Task details =
Among the entries, find each line that includes the string "agent" and list it.
***** Data
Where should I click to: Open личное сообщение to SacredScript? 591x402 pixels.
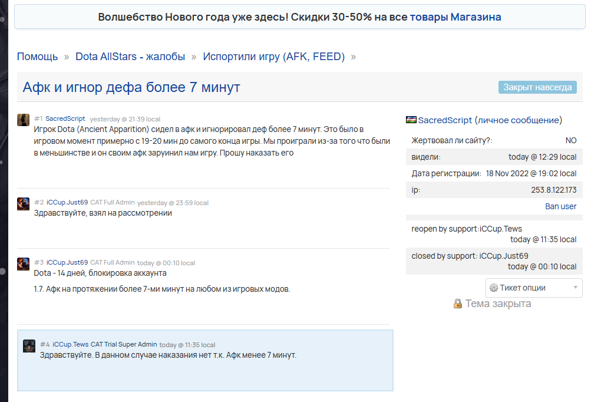tap(519, 120)
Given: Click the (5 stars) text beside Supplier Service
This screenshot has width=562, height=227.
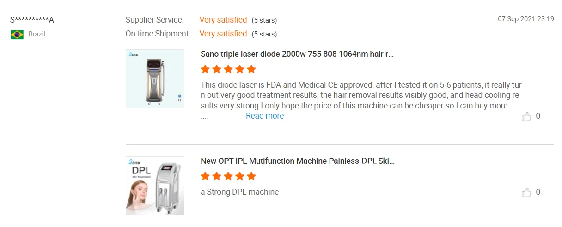Looking at the screenshot, I should click(x=264, y=20).
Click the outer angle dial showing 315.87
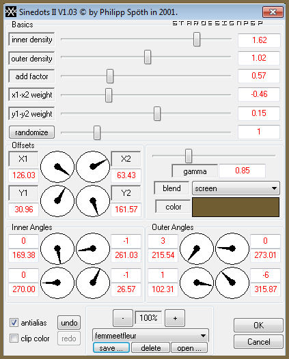This screenshot has width=289, height=359. 232,283
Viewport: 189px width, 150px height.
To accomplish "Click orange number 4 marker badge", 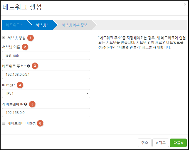I will 20,85.
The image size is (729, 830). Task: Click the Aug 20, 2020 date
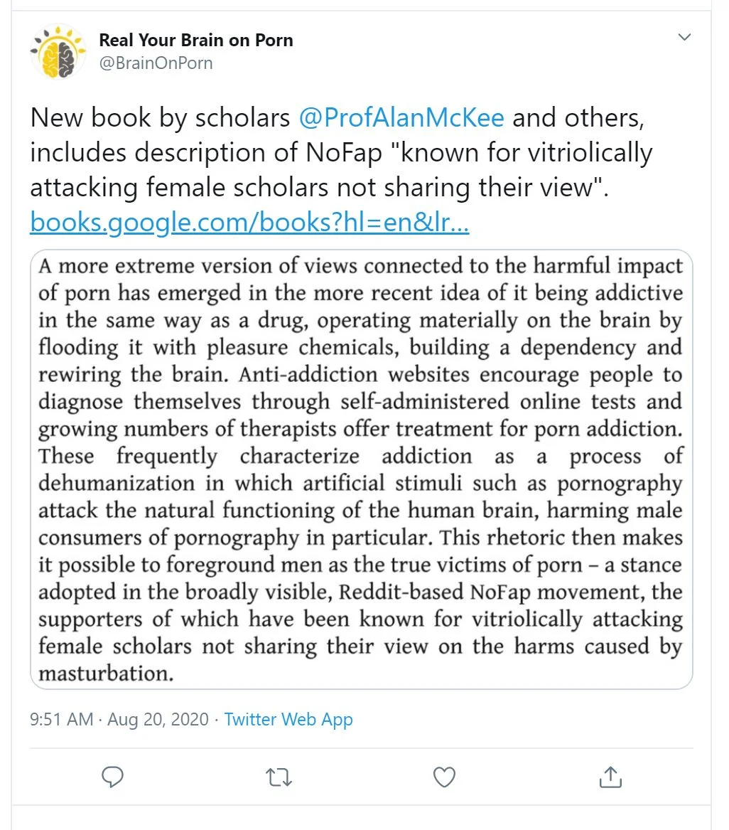point(159,719)
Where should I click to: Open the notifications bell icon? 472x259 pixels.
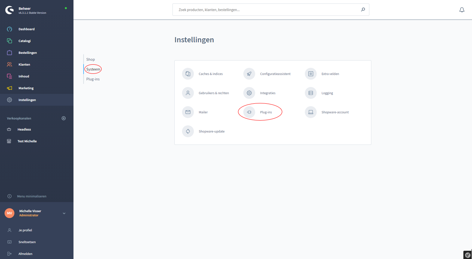pyautogui.click(x=462, y=10)
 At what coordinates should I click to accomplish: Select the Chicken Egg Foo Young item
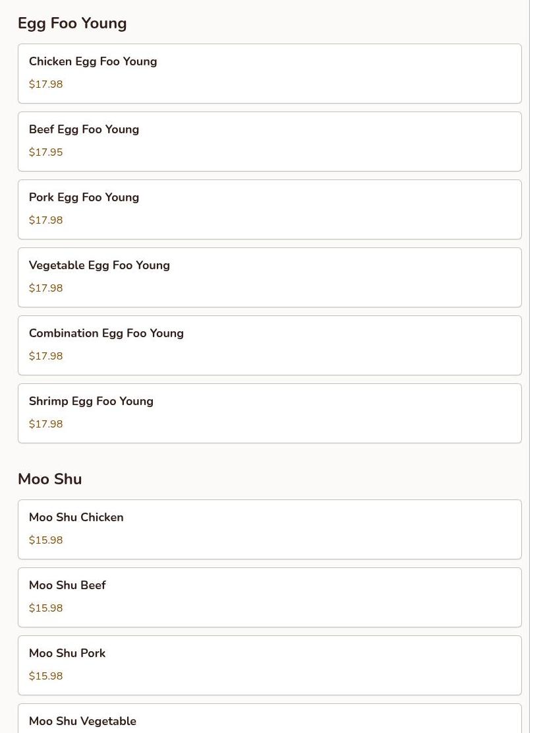[93, 61]
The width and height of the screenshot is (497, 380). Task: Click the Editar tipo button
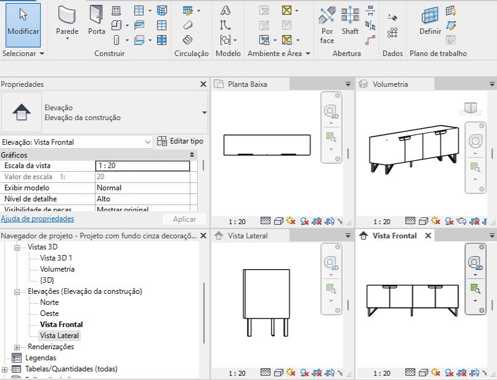click(x=180, y=141)
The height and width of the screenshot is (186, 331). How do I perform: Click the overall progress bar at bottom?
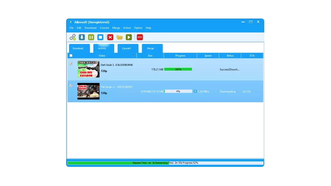165,163
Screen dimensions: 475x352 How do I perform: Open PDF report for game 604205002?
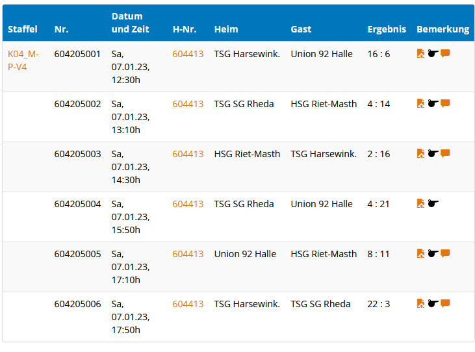pyautogui.click(x=420, y=104)
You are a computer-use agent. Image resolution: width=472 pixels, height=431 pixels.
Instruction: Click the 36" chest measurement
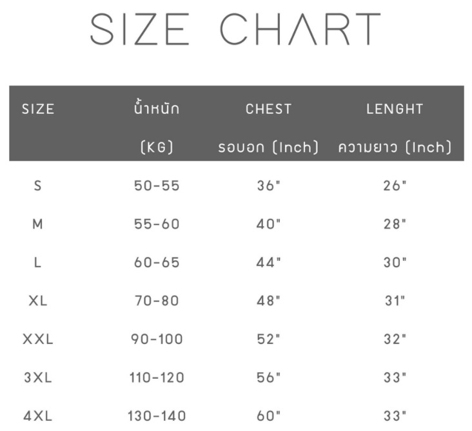click(269, 186)
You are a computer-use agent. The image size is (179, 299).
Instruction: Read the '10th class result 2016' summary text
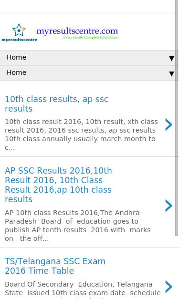[x=81, y=134]
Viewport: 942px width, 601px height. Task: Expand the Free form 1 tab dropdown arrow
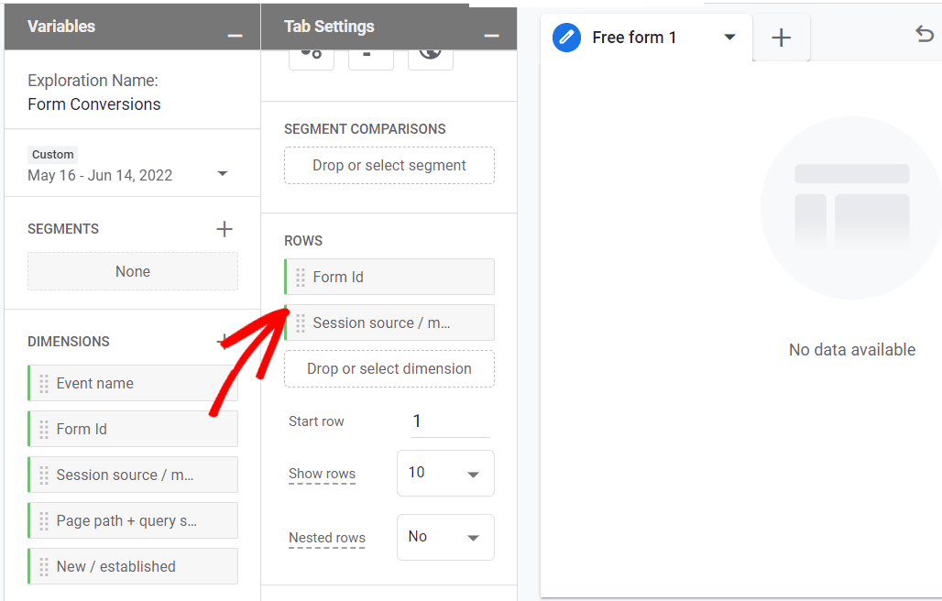pos(729,38)
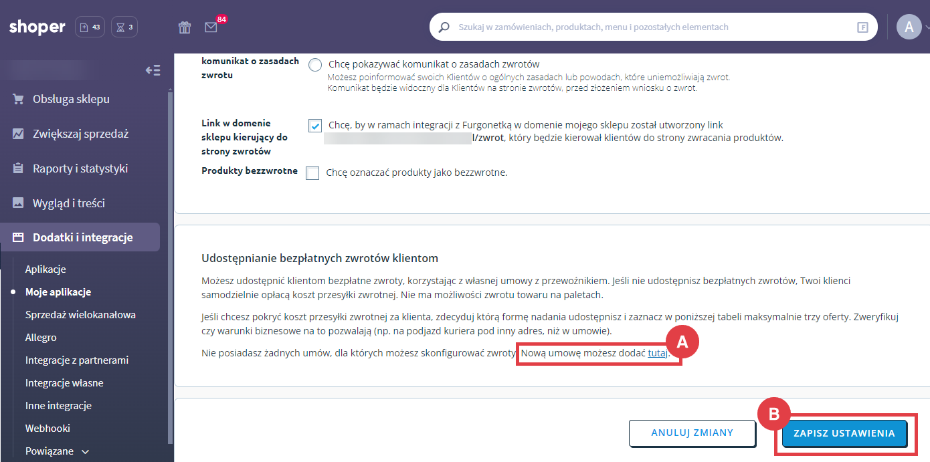This screenshot has width=930, height=462.
Task: Click the keyboard shortcut icon in search bar
Action: click(x=862, y=27)
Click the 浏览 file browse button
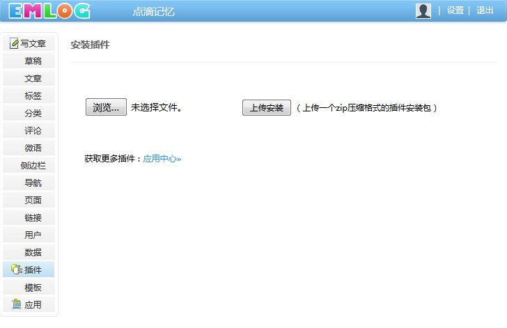This screenshot has width=507, height=328. (x=106, y=107)
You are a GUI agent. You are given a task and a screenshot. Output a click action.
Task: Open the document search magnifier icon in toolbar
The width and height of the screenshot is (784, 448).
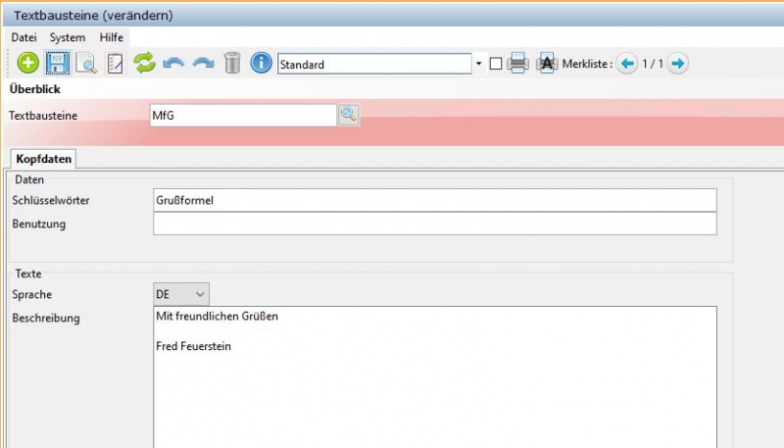tap(87, 64)
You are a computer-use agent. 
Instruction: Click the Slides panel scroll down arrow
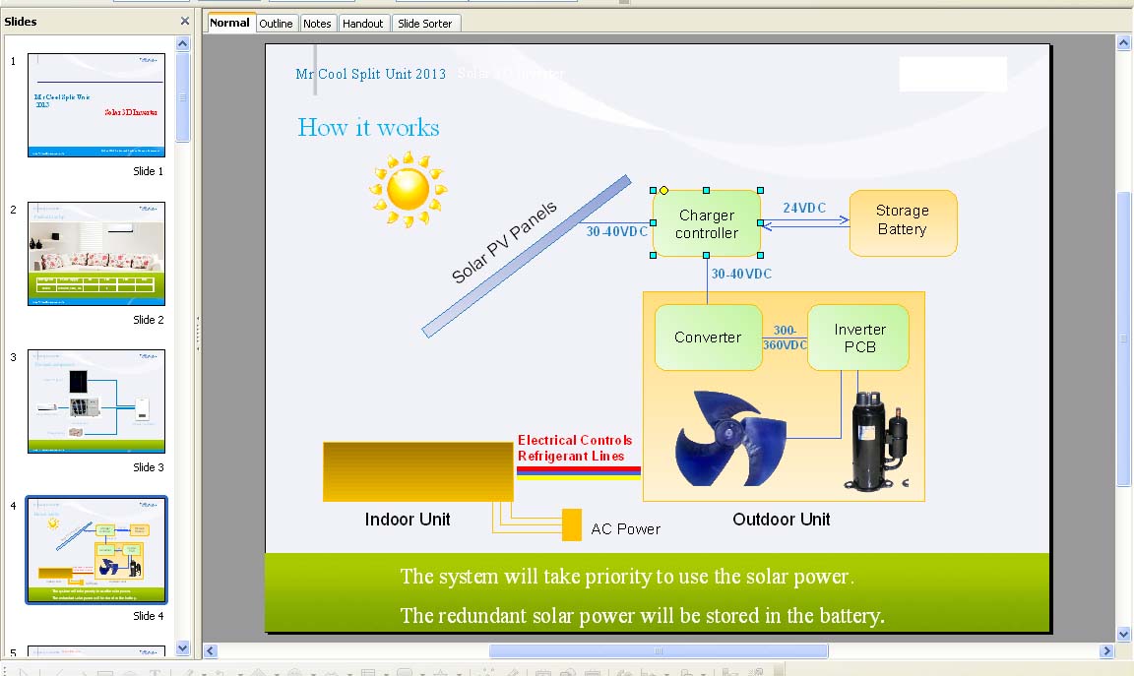click(x=182, y=647)
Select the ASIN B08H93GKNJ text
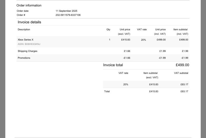 pyautogui.click(x=29, y=44)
**********
Answer to this problem =
You are a computer-use agent. Image resolution: width=472 pixels, height=431 pixels.
You are a computer-use agent. The image size is (179, 299).
You are a GUI agent. You are given a task and a screenshot. Output a click action.
You are a computer-use agent. 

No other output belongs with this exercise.